• _TASK DIRECTIONS_
Pictures are to be dropped from the copy. Retype the listing exactly.
━━━ STORED DATA ━━━
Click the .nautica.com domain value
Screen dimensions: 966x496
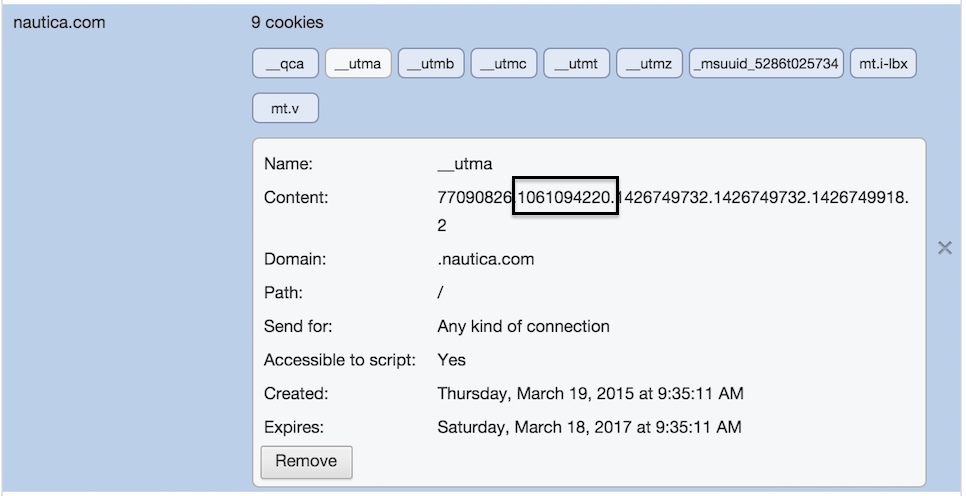click(485, 259)
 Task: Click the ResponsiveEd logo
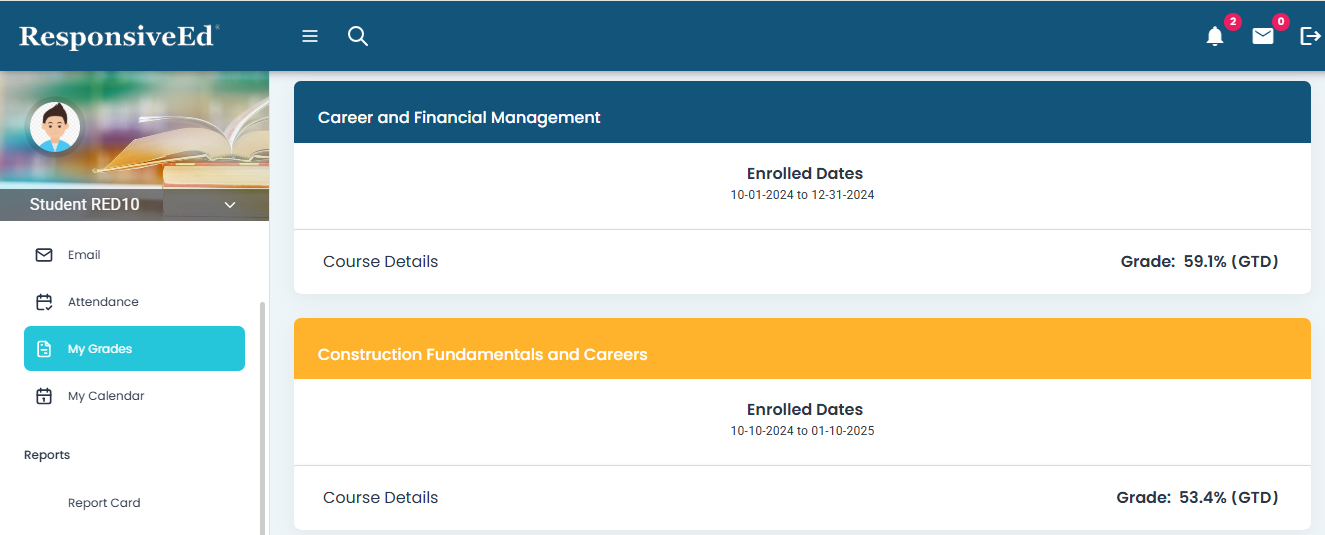click(119, 36)
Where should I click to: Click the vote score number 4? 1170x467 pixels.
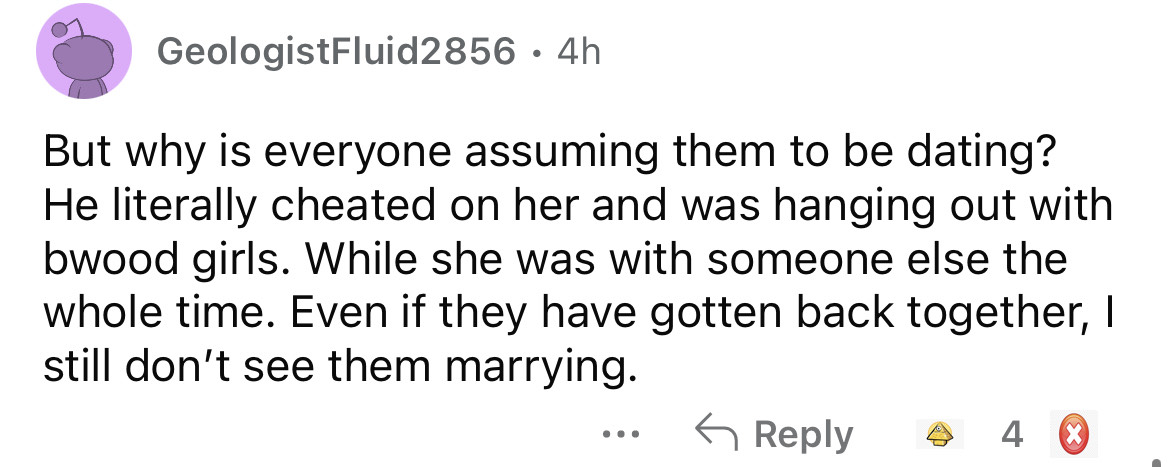tap(1011, 435)
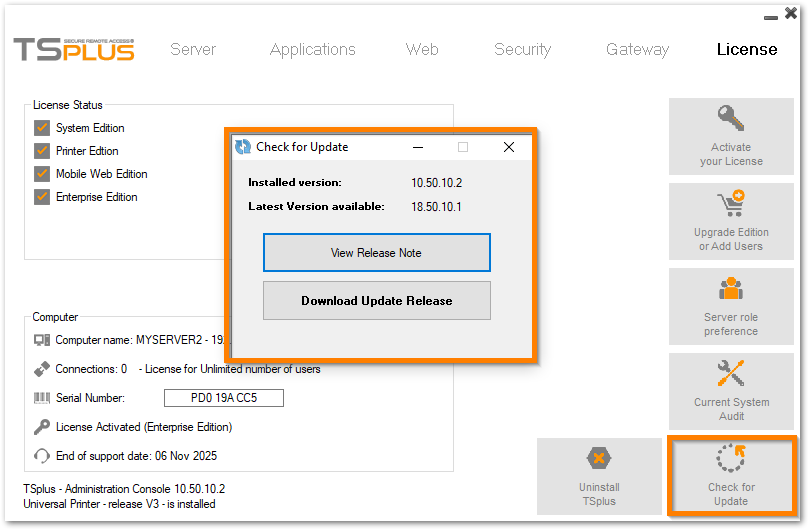The height and width of the screenshot is (530, 809).
Task: Click the Check for Update dialog icon
Action: [243, 147]
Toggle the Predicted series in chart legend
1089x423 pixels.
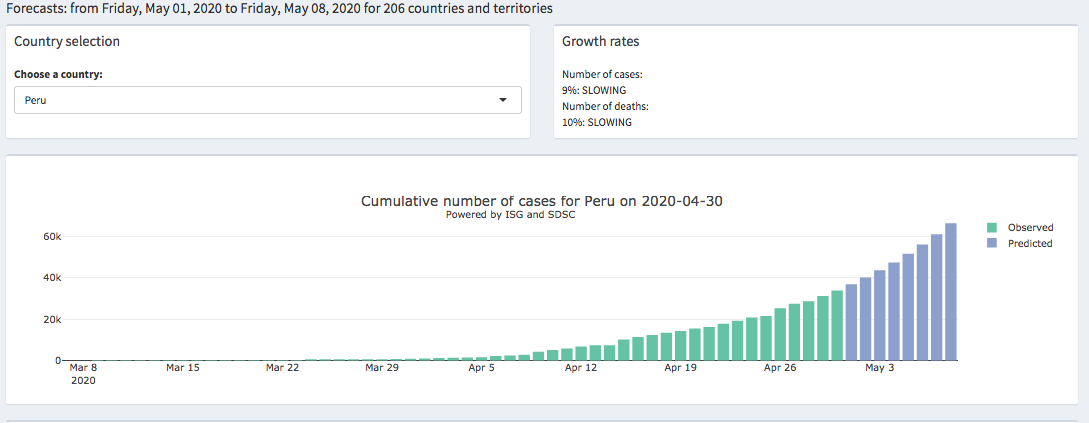click(x=1029, y=243)
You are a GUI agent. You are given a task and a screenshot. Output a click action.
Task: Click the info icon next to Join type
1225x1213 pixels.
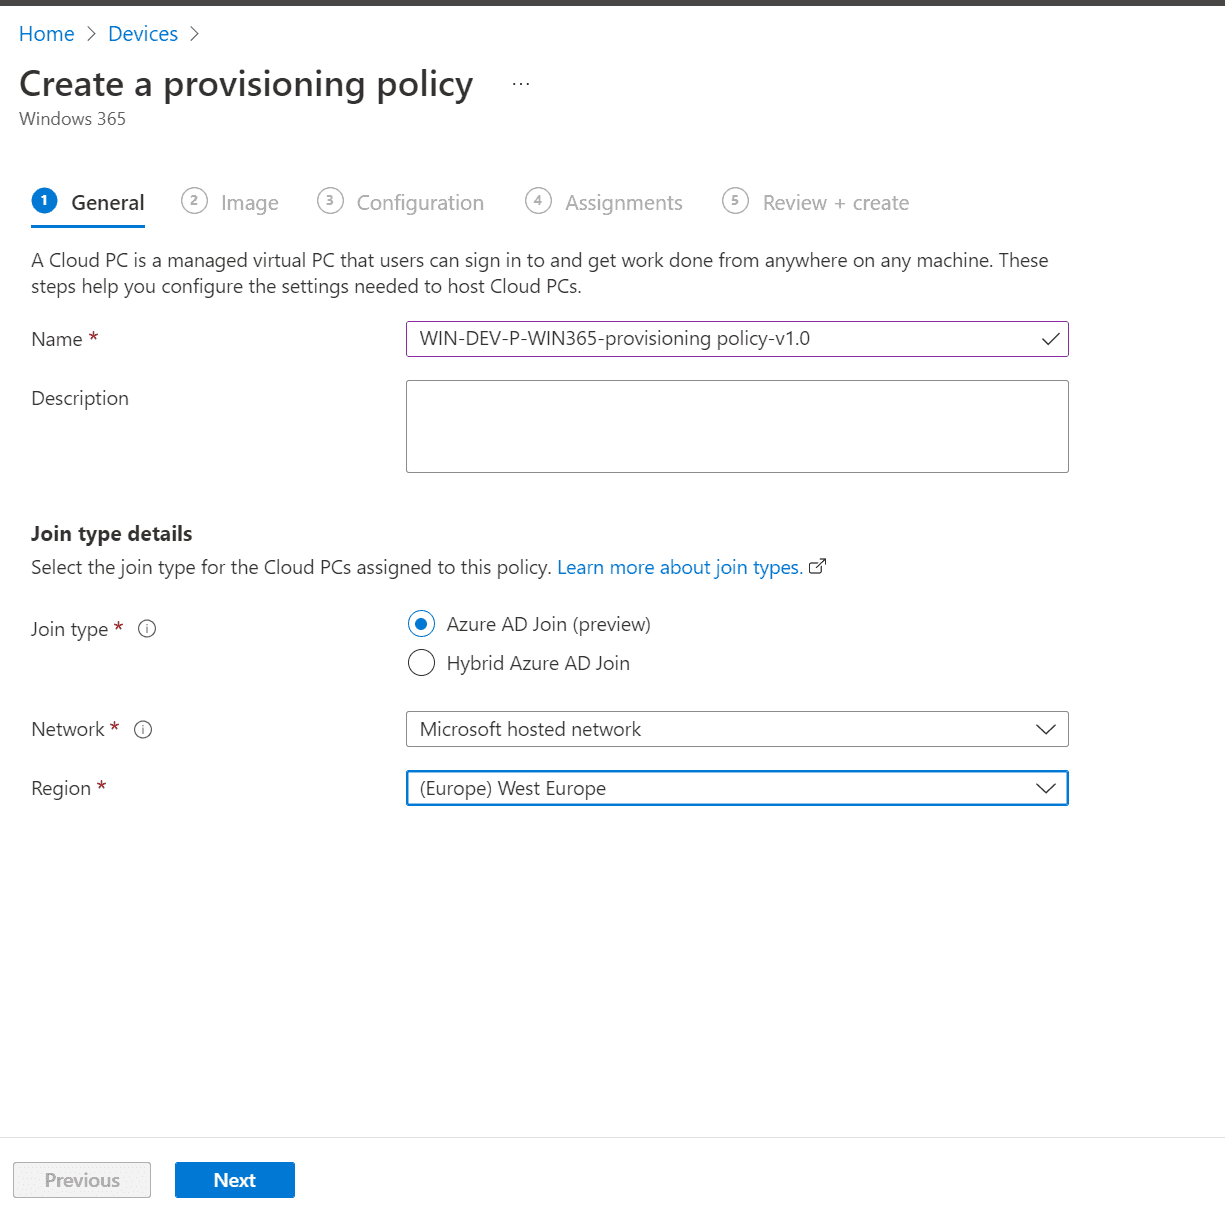pyautogui.click(x=147, y=628)
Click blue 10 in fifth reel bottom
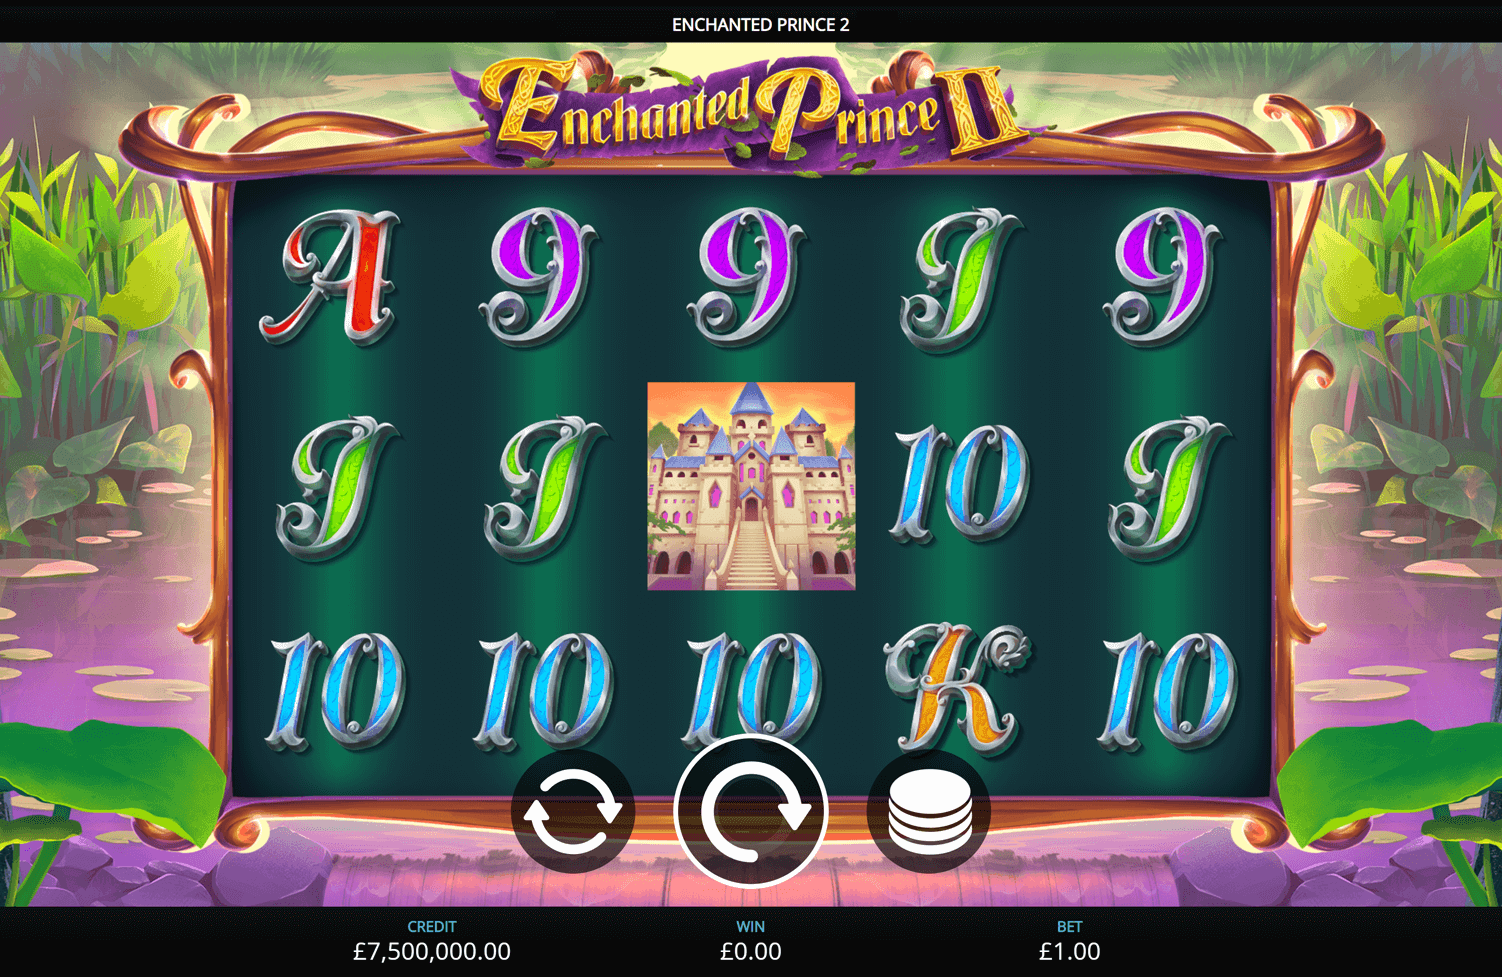 [x=1168, y=690]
━━━
• _RESULT OF THIS TASK_
Click the .nautica.com domain value
Screen dimensions: 966x496
click(485, 259)
 Task: Click the ResponsiveEd logo
click(119, 36)
Where should I click to: Click the vote score number 4? 1170x467 pixels.
tap(1011, 435)
The height and width of the screenshot is (530, 809).
Task: Click the Check for Update dialog icon
Action: [243, 147]
Toggle the Predicted series in chart legend
1089x423 pixels.
click(x=1029, y=243)
You are a GUI agent. You are given a task and a screenshot. Output a click action.
Task: Click the info icon next to Join type
1225x1213 pixels.
pyautogui.click(x=147, y=628)
Click blue 10 in fifth reel bottom
 [x=1168, y=690]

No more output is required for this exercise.